## TASK GOAL
Answer these questions from the thread below:
1. In the equation given in the question, what expression is squared in the denominator?
2. Which letter does the answer set equal to y + 2?
3. Which substitution is marked as (2)?

Question

Evaluate: $\frac{dy}{dx}=\frac{2(y+2{)}^2}{(x+y-1{)}^2}$

Answer 1

$\frac{dy}{dx}=\frac{2(y+2{)}^2}{(x+y-1{)}^2}$

$\frac{dy}{dx}=\frac{2(y+2{)}^2}{(x-3+y+2{)}^2}$ ...(1)

Let $y+2=t$ .....$\left(3\right)$

$\Rightarrow dy=dt$

$\Rightarrow x-3=z$ ....$\left(4\right)$

$\Rightarrow dx=dz$

Put in $1$

$\frac{dt}{dz}=\frac{2t^2}{{(z+t)}^2}$

Put $t=vz$ ---$\left(2\right)$

$\Rightarrow \frac{dt}{dz}=v+z\frac{dv}{dz}$

$\Rightarrow v+z\frac{dv}{dz}=\frac{2v^2{z}^2}{{(z+vz)}^2}=\frac{2v^2{z}^2}{z^2{(1+v)}^2}$

$\Rightarrow z\frac{dv}{dz}=\frac{-v(1+v^2)}{{(1+v)}^2}$

$\Rightarrow \int \frac{(1+v^2+2v)}{v(1+v^2)}dv=-\int \frac{dz}{z}$ (Integral both side)

$\Rightarrow \int \frac{dv}{v}+\int \frac{2dv}{1+v^2}=-\int \frac{dz}{z}$

$\Rightarrow \ln v+2{\tan }^{-1}v=-\ln z+\ln c$

$\Rightarrow \ln \frac{vz}{c}=-2{\tan }^{-1}v$

Put $2$ in above equation

$\Rightarrow \ln \frac{tz}{cz}=-2{\tan }^{-1}\frac{t}{z}$

Put $3$ and $4$ in above eqution,

$\Rightarrow \ln c(y+c)=-2{\tan }^{-1}\frac{y+2}{x-3}$

$\Rightarrow e^{-2ta{n}^{-2}\frac{y+2}{x+3}}=c.(y+2)$

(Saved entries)
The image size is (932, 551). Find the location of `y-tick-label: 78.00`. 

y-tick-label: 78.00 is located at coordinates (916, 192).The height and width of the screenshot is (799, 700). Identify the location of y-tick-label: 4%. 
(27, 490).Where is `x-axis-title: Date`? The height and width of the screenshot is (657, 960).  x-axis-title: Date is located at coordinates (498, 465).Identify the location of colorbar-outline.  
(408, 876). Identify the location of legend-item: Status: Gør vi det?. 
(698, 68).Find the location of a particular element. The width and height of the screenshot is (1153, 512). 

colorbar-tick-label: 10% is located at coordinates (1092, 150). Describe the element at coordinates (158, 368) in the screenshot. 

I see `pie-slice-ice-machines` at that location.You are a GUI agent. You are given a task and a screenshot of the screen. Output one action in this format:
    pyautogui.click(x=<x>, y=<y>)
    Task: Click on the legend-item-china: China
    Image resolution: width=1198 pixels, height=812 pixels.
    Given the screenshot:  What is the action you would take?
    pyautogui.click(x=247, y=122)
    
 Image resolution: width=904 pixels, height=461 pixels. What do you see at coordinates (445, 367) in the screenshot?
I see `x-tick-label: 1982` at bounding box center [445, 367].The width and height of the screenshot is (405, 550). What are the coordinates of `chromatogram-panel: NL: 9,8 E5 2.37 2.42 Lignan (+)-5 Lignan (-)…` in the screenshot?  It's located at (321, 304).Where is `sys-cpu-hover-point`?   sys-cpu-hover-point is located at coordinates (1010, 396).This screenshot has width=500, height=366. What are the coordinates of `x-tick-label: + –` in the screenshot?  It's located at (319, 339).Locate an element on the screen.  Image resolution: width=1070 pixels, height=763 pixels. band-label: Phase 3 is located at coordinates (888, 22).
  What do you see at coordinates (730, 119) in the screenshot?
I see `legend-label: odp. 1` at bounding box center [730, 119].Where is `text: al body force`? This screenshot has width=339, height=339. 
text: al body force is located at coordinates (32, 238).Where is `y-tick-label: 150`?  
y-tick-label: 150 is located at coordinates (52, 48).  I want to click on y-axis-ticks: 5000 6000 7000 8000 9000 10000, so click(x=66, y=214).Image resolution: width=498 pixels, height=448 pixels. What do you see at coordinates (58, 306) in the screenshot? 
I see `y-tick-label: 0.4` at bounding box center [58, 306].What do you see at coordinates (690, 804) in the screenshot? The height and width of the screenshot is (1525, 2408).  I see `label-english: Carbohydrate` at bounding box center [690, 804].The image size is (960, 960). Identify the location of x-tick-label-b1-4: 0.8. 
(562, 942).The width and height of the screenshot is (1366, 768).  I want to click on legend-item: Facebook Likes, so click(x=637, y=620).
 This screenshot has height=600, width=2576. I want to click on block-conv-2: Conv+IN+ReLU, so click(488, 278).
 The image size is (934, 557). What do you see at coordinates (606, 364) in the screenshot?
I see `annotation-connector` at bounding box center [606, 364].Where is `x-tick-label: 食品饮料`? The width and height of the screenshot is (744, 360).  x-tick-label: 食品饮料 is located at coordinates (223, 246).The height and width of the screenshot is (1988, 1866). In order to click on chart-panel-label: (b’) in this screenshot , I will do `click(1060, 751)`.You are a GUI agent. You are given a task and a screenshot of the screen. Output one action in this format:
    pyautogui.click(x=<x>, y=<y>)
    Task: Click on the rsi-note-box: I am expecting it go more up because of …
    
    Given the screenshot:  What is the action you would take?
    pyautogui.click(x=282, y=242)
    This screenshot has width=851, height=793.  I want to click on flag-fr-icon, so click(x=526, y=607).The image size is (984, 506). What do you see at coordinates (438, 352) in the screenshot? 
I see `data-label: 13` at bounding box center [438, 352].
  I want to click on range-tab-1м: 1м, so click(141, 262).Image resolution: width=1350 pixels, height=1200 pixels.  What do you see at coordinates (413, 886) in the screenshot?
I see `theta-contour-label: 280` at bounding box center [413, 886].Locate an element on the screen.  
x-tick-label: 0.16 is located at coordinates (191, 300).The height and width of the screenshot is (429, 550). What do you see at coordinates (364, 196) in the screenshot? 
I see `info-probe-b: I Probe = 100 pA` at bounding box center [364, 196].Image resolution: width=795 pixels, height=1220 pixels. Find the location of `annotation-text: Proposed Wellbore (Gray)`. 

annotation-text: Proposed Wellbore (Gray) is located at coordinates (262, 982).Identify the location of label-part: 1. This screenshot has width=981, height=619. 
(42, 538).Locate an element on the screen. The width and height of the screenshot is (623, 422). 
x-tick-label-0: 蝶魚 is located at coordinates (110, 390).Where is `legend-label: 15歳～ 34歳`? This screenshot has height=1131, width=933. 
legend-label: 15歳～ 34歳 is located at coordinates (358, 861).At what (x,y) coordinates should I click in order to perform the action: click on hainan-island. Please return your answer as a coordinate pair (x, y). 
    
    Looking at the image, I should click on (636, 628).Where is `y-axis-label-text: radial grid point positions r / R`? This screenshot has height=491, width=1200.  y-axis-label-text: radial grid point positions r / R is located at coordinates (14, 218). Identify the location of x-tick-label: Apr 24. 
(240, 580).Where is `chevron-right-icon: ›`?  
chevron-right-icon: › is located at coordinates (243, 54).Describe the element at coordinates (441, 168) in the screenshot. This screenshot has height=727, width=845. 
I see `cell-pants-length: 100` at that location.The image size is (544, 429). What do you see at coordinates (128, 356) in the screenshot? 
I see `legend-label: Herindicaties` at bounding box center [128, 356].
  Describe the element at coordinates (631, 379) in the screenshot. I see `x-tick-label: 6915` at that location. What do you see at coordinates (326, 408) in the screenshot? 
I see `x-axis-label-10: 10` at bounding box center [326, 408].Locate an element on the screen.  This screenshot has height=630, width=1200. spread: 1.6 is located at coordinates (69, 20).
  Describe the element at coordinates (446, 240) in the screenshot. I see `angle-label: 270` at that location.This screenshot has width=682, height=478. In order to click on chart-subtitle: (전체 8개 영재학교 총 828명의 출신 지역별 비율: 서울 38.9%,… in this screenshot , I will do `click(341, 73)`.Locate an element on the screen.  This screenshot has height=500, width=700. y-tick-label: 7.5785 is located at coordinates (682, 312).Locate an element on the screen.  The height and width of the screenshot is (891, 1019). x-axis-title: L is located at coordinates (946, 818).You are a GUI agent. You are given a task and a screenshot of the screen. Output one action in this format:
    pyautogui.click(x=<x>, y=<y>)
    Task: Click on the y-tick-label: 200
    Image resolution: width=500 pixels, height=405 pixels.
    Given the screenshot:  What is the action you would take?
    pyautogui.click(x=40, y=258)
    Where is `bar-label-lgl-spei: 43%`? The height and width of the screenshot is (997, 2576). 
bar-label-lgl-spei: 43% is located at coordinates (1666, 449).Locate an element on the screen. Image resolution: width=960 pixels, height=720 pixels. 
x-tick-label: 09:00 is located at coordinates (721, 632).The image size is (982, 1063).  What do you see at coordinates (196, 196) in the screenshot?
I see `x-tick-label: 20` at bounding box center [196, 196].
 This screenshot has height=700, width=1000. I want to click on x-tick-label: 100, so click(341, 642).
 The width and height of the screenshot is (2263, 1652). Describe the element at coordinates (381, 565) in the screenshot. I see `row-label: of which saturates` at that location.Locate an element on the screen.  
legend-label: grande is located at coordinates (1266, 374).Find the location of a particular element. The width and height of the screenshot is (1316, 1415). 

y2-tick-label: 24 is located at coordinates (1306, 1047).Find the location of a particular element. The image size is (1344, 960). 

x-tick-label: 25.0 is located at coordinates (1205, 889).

## ANSWER SECTION
1. x + y − 1
2. t
3. t = vz